1 Тема от Skip

  • Skip
  • New member
  • Неактивен

    Тема: Безопасность и концептуальные решения

    Добрый день!

    Я присматривался к данному движку пару недель, ставил и тестил. Вообще, всё здорово и достаточно хорошо продумано. Но у меня возникли некоторые вопросы по поводу обеспечения безопасности:

    1) Мне кажется, что в инструкции по установке забыли что-то очень важное, что обычно про другие движки пишут жирными красными буквами в капсе :D Это примечание типа "Внимание!!!!!!!! После установки ОБЯЗАТЕЛЬНО удалите паку INSTALL!" (конкретные названия файлов и папок зависят уже от движка). А в Movable Type что необходимо удалить? Сомневаюсь, что удаление индекса установщика это панацея. Нужно полностью уничтожить все файлы которые участвуют в установке движка. Иначе есть риск того, что недоброжелатель может инициировать процесс инсталляции движка (насчёт базы данных - можно указать находящуюся на внешнем сервере). В результате, вы рискуете, что вашим блогом завладеют третьи лица.

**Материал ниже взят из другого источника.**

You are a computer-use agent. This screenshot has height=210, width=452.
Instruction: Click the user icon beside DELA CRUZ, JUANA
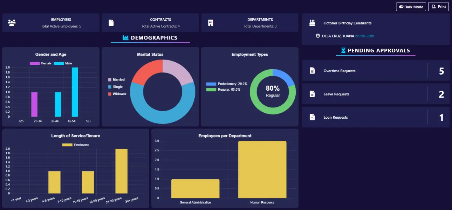tap(318, 36)
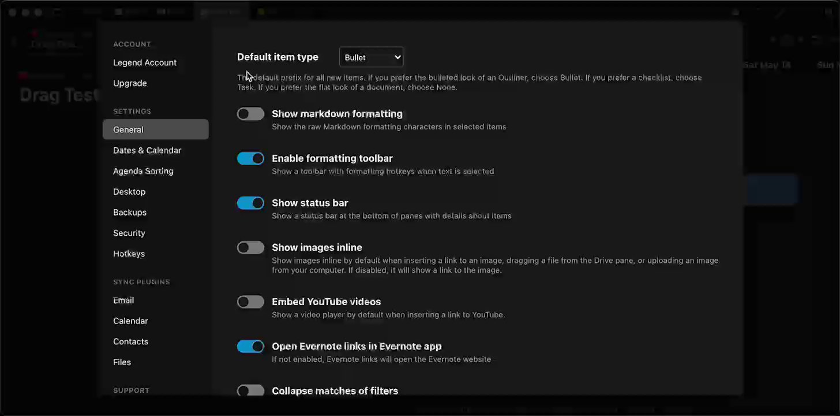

Хотелось бы избежать подобной угрозы.

    2) Можно ли инсталлировать движок в папку, защищённую паролем Апач? (в защите админки большого числа движков эта мера сильно помогает). Например, ставим двиг в папку mt/ и защищаем паролем. А потом уже создаём сайт. Насколько такая мера действует и незтребуется ли обращений к директории mt/ во время работы пользователя не использующего админку?

    Спасибо!

    

    2 Ответ от saahov

    • saahov
    • Administrator
    • Неактивен

      Re: Безопасность и концептуальные решения

      Movable Type поэтому и хорош, что безопасность у него на высоте. Изредка появляющиеся обновления по безопасности — это ничто, так как уязвимости не критические и зависят от множества факторов.

      Единственное, что стоит переименовать — mt-check.cgi. Хотя там не содержится никакой особо важной информации.
      Всё остальное, включая скрипты обновления, доступно только администраторам. То есть, если Movable Type уже обновлён, то процесс обновления, во-первых, не удастся запустить, во-вторых — нужно быть авторизованным.

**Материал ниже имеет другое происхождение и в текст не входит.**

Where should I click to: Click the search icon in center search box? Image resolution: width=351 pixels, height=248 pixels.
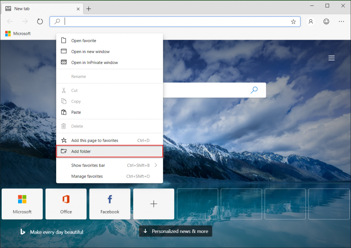254,90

      Защищать папку полностью — не смысла, так как тот же скрипт для отправки комментариев тогда не будет работать. Можно закрыть mt.cgi, но тогда есть риск получить неработающие плагины, хотя я знаю всего один такой.

      

      3 Ответ от XIT

      • XIT
      • Member
      • Неактивен

        Re: Безопасность и концептуальные решения

        Нет предела совершенства безопасности. К сожалению МТ (по крайней мере OS) после установки не создаёт .htaccess c:
        Options -Indexes

        Это первое что бросается в глаза и даёт возможность посмотреть внутренности mt-static. Сама CMS имеет мало известных уязвимостей лишь по причине малой распространённости, так что без иллюзий.

        Отредактировано XIT (03:08:2011 16:56:17)

        

        4 Ответ от saahov

        • saahov
        • Administrator
        • Неактивен

          Re: Безопасность и концептуальные решения

          XIT, никаких иллюзий. Movable Type спроектирован так, чтобы быть безопасным. Когда эта платформа была самой популярной в мире, то и тогда уязвимостей было минимум по сравнению с другими. Плюс разработчики постоянно проводят аудит безопасности, устраняя найденные уязвимости ещё до того, как они будут найдены злоумышленниками (так, кстати, большая часть устраняется).

          А с листингом директорий — тут всё от хостинга зависитю На большинстве хостингов листинг по умолчанию закрыт.

          

          5 Ответ от XIT

          • XIT
          • Member
          • Неактивен

            Re: Безопасность и концептуальные решения

            Здорово если это так на самом деле так.